Taliban Sözcüsü Zebihullah Mücahit, Kabil'de basın mensuplarının karşısına çıkarak tüm dünyanın merak ettiği soruları cevapladı

Mücahit yaptığı açıklamada, "İslami Emirlik tüm uluslararası kamuoyundan destek bekliyor. Biz halkımızın faydası için buradayız. Burada basın mensuplarına teminat veriyoruz: Biz sizi koruyacağız. Bazı taleplerimiz var. İslam çok önemli bir değer ülkemizde, hiçbir şey İslami değerlere aykırı olmamalı, özellikle de medya aktiviteleri konusunda. İslami değerler her zaman hesaba katılmalı. Programlar yazılırken bunlar düşünülmeli. Basın bağımsız olmalı ve tarafsız olmalı. Tabii ki bizi eleştirebilirler. Eleştiriye açığız. Siz basın mensupları, dikkatli olun ve eksiklerimizi belirtin. Basın ulusal değerlere karşı çalışmamalı. Ülkenin birliği için çalışmalı basın. Barışçıl ve kardeşvari bir hayat kurabilmemiz için bu çok önemli.

SORU-CEVAP

Ne tür garantiler verebilirsiniz kadın haklarının korunacağına dair?

Biz kadınların çalışmasına, okumasına izin vereceğiz. Tabii ki kendi kurallarımız çerçevesinde. Kadınlar çok aktif olacak toplumda ama İslam çerçevesinde. Kadınların topluma dahil olması çok önemli. İslam gereğince kadınlara gerekeni her şekilde vereceğiz.

Amerikalılar için çalışan Afganistanların durumu ne olacak?

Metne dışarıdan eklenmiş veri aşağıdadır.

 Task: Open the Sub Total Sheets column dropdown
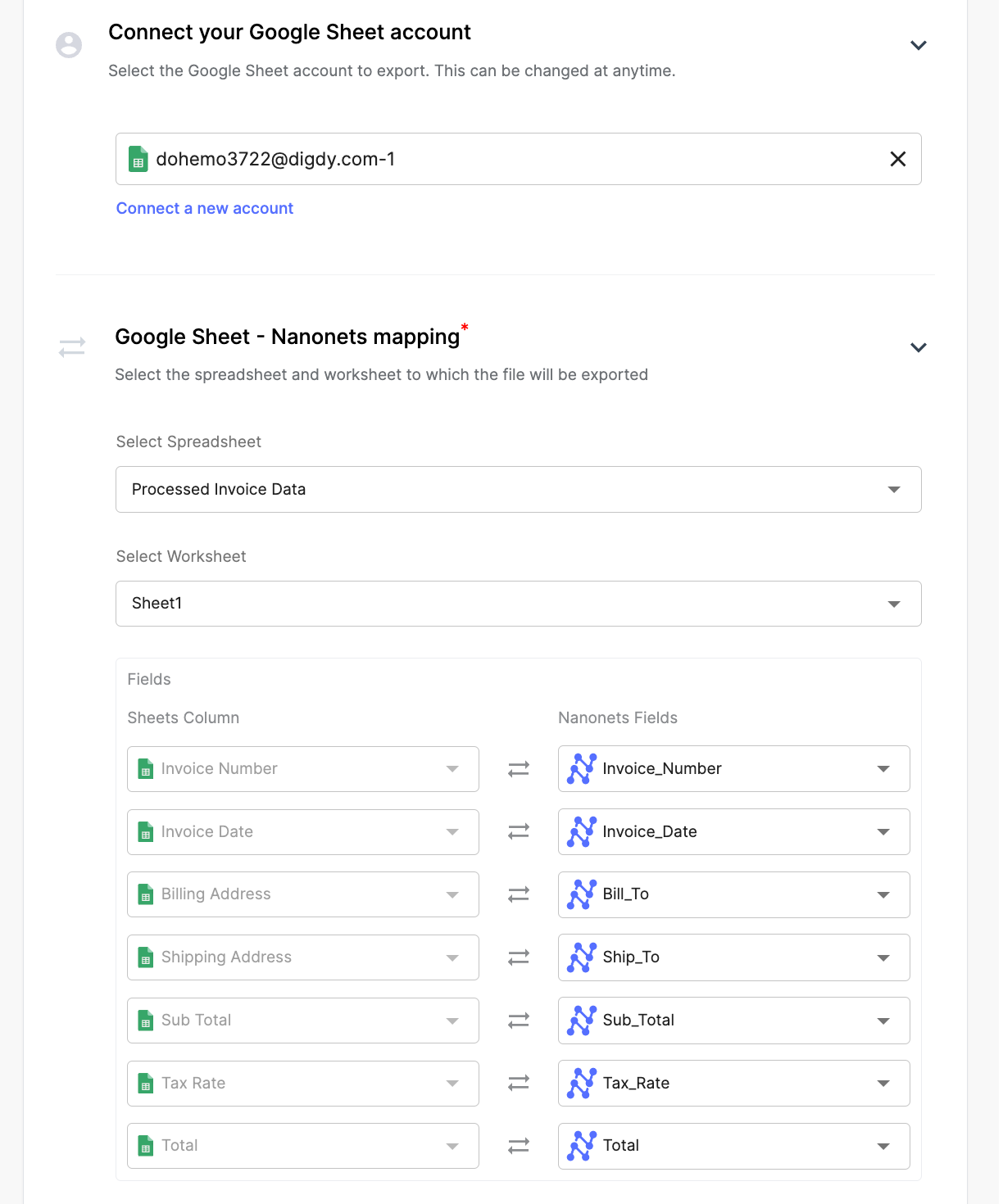452,1021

Tüm vatandaşlarımızı, çevirmen de olsanız, asker de olsanız, sivil de olsanız, hepinizi affediyoruz. Kimseye intikam öfkesiyle davranılmayacak, kimse hain ilan edilmeyecek. Bu ülkeden gitmenizi istemiyoruz. Burada kalmanızı, bize hizmet etmenizi istiyoruz. Kimsenin kapıları çalınmayacak, kimse sorguya tabi tutulmayacak. Hiçbirinize zarar gelmeyecek, güvende olacaksınız.

'BİZ HERKESİ AFFETTİK'

Şu anda insanların kapısını çalanlar suçludur. Onları da bulacağız, cezalarını alacaklar. Binlerce asker 20 yıl boyunca bize karşı savaştı. İşgal süreci bitince biz hepsini affettik. Aileleri havalimanında olanlar, bekleyenler, evlerinize dönerseniz kimse size bir şey yapmayacak, güvende olacaksınız. Hiç kimse öldürülmeyecek. Bizimle savaşan herkesi affediyoruz. Hiç kimseye bilerek şiddet uygulamadık. Savaş sırasında birilerine zarar geldiyse bunu bilerek yapmamışızdır; bu, savaşın yan etkileridir. Büyük bir işgal gücü vardı, biz bu gücü yendik. Bizim için ülkeyi böyle zararlar vermeden kurtarmak mümkün değildi.